そこで夕方、暗くなりかけたとき、竹ざおで軒下の巣を三つ落とした。巣にいたハチたちは大あわてだ。
 そして昨日、またやられた。今度は右上腕、やはり内側の皮膚の弱いところだ。これまたすぐ近くに巣は見つからない。
 我が家の庭はハチの楽園でもある。毎年10個近くハチは巣を作る。しかし今年はどうなっているのか。大事をとって、巣を調べることにした。

 かつて安曇野の豊科に、写真家・田淵行男が住んでいた。いま記念館がつくられている。その田淵の弟子に写真家・水越武がいる。
 水越のエッセイ集「月に吠えるオオカミ」(岩波書店)を読んでいると、田淵行男アシナガバチの生態を写真に撮っていたときのことが書いてある。

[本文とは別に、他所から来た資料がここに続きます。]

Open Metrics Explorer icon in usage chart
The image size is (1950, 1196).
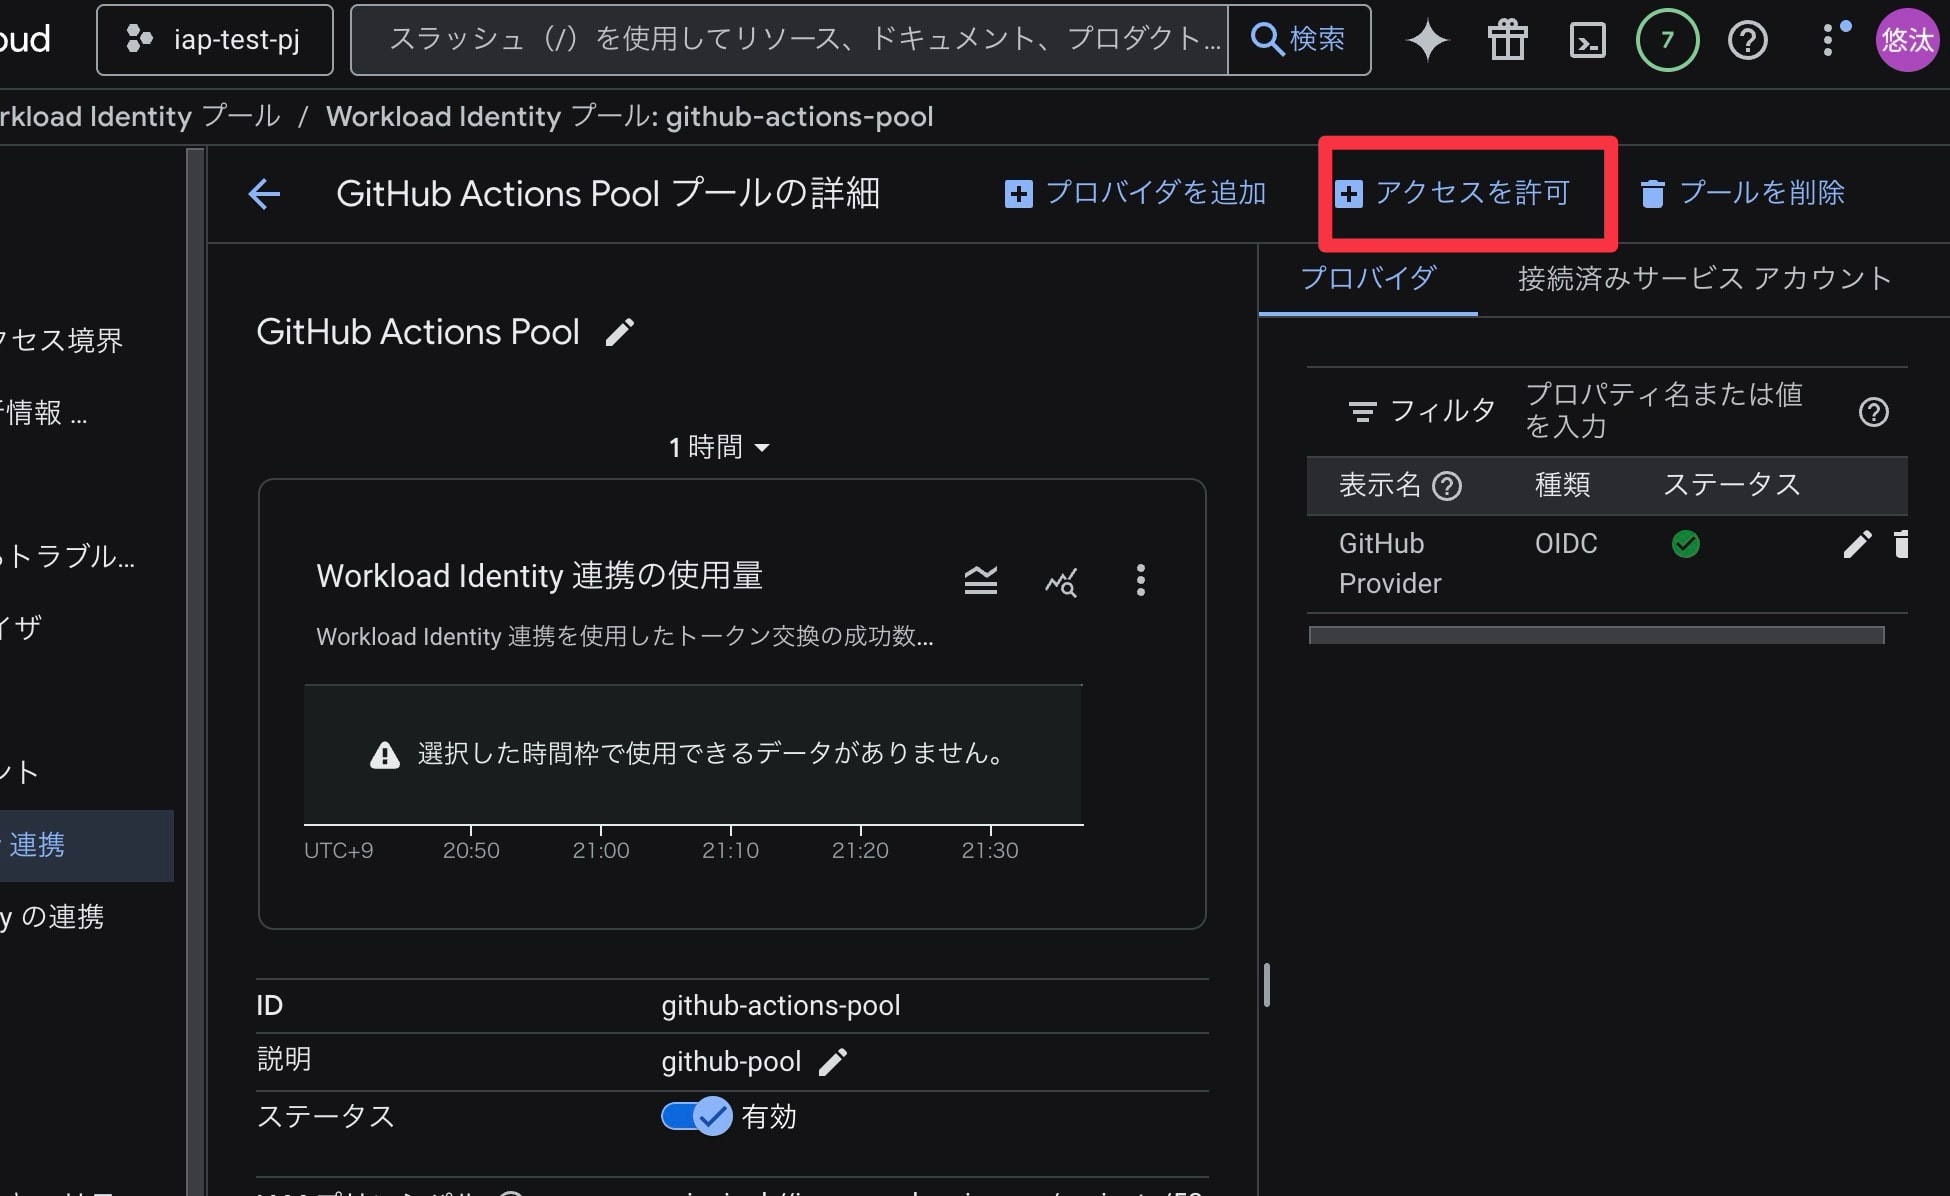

 「先生がアシナガバチの生態を手がけているとき、ヘリコプターによる農薬の空中散布によって個体数を急激に減らしていくのを目の当たりにされた。そして早い時期から先生は、化学物質の生態系への影響を指摘されている。これはアメリカのレイチェル・カ―ソンの『沈黙の春』(1962)とほぼ同じころに、先生独自の見解から導き出されたものである。1962年刊行された『小さなラガーたち――アシナガバチの生態』で、有機リン殺虫剤の空中散布がアシナガバチだけでなく、小動物にとって非情きわまる壊滅をもたらしたことに触れて、書き残されている。自然が激しく変貌していく環境破壊に対して『憤りをおぼえ、深い絶望にうちのめされた』と、『安曇野』(1976)で回想されている。」
 田淵行男の憤りからいったい何年たつか。空中散布は今なお行なわれている。ミツバチの減少はそのせいだと言われているにもかかわらず。
 写真家・水越武は年間200日間穂高岳とその周辺をうろついて、写真を撮ったという。日本と世界の自然を見つめて写真を撮り続けている。